The second half of the book consists of a selection of primary sources such as Some Thoughts Concerning Education by John Locke on which Locke suggests the main goal of education for children should be inculcating virtue through gentle guidance and modeling rather than harsh punishment and arbitrary authority; the irreligious Treatise of the Three Imposters; Letters concerning the English Nation by Voltaire; a small selection of Lady Mary Wortley Montagu’s Letters, a portion of Denis Diderots’ Encyclopedia, etc.
The "brief history" is less than 100 pages. The remainder of the book is a collection of excerpts from original documents of Enlightenment authors. Despite the book's compact size, I found it gave me some valuable insights into the period and a new perspective on a variety of historical events. Highly recommended.
I had to read this for my HST 400 class. It's really informative it's just I don't really enjoy reading the work of philosophes. Although I did enjoy Diderot and Lady Mary Wortley Montagu. I can't stand Locke or Voltaire.
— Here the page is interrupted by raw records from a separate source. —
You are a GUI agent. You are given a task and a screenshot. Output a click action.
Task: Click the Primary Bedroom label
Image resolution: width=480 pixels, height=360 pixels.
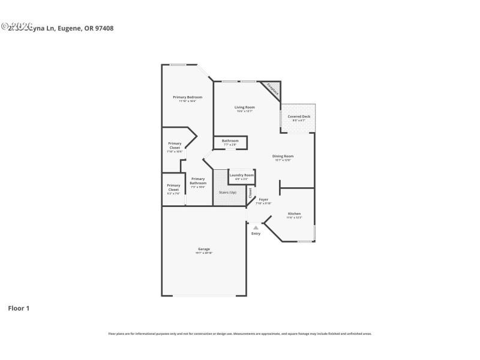pyautogui.click(x=187, y=97)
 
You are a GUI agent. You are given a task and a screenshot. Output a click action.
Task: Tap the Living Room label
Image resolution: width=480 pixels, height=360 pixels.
pyautogui.click(x=244, y=107)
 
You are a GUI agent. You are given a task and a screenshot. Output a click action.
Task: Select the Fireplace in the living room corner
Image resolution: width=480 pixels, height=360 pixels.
pyautogui.click(x=273, y=90)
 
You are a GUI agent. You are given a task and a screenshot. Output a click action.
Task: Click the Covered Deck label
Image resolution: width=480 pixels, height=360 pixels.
pyautogui.click(x=299, y=116)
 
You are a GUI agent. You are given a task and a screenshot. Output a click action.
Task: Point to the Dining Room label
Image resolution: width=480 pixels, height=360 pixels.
pyautogui.click(x=283, y=156)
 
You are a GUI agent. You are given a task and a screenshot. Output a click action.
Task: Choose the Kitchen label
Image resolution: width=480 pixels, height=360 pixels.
pyautogui.click(x=294, y=214)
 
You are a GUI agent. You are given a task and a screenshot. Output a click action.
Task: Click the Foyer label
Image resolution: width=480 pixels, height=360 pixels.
pyautogui.click(x=263, y=199)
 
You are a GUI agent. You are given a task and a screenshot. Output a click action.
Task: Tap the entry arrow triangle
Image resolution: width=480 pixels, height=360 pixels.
pyautogui.click(x=256, y=227)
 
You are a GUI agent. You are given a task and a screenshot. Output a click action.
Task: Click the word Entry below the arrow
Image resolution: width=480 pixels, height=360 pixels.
pyautogui.click(x=256, y=233)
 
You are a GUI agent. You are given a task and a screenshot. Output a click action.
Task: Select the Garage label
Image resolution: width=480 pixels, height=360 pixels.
pyautogui.click(x=204, y=249)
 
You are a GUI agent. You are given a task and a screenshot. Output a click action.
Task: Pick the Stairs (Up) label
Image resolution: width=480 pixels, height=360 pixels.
pyautogui.click(x=227, y=192)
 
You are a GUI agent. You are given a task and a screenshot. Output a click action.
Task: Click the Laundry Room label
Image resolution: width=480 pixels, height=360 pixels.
pyautogui.click(x=241, y=175)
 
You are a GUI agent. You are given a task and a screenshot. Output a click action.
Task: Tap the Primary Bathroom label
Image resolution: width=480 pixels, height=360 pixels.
pyautogui.click(x=198, y=181)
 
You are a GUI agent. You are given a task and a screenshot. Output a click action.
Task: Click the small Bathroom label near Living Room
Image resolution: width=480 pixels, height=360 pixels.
pyautogui.click(x=230, y=141)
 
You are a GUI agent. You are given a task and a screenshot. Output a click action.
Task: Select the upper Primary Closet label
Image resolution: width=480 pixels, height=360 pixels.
pyautogui.click(x=175, y=145)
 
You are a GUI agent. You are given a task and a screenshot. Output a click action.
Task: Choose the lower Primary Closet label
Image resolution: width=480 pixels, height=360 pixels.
pyautogui.click(x=173, y=187)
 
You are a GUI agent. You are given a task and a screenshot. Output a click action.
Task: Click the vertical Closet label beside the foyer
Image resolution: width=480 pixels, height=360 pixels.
pyautogui.click(x=251, y=193)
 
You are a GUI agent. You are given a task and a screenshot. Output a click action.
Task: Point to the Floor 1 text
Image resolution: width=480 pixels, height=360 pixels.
pyautogui.click(x=19, y=308)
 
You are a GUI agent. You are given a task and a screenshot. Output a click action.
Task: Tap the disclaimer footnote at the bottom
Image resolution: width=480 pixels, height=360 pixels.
pyautogui.click(x=239, y=334)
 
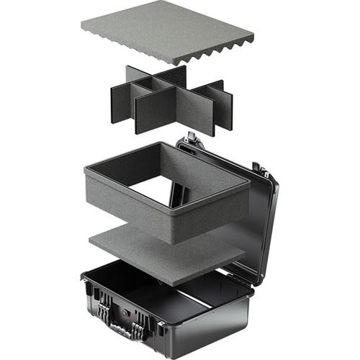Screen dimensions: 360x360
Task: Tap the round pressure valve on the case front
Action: click(125, 315)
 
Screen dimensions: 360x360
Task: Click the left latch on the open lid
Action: click(191, 138)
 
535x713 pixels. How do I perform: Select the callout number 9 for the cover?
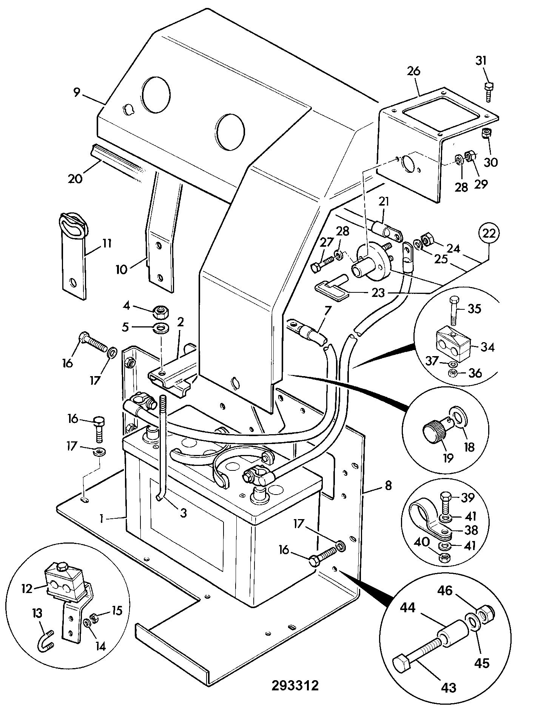(77, 92)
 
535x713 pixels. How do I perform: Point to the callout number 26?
(414, 71)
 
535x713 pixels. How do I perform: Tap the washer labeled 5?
(161, 327)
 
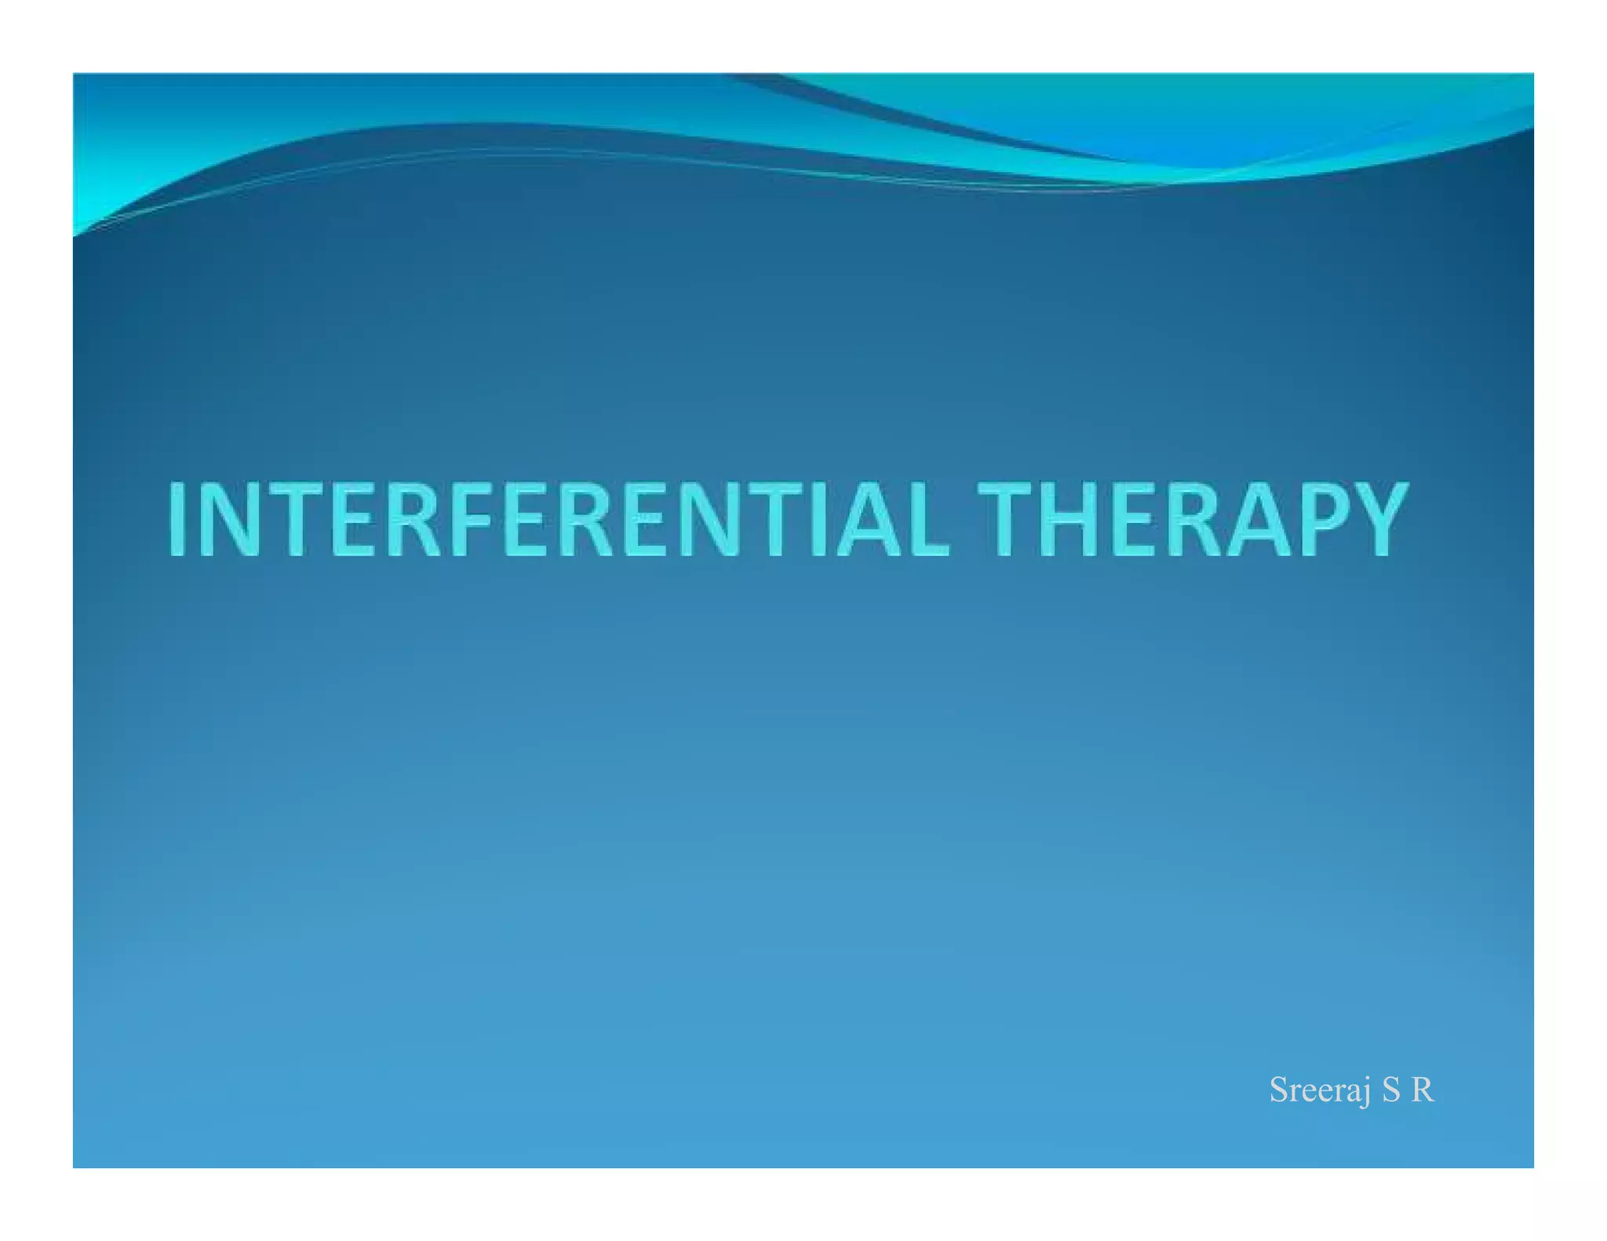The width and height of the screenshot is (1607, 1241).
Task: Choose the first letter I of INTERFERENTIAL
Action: (177, 519)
Jacob does a pretty good job explaining the Enlightenment. Voltaire always cracks me up with his witticisms, but for the most part I don't find the other philosophers as engaging (maybe part of this also has to do with that I was forced to read this).
I read this for my Western Perspective II class. I honestly loved it! The beginning is an introduction by the author and part two of the book is a collaboration of first-sources. I liked it so much instead of selling it I re-gifted it to a good friend of mine I new would enjoy it.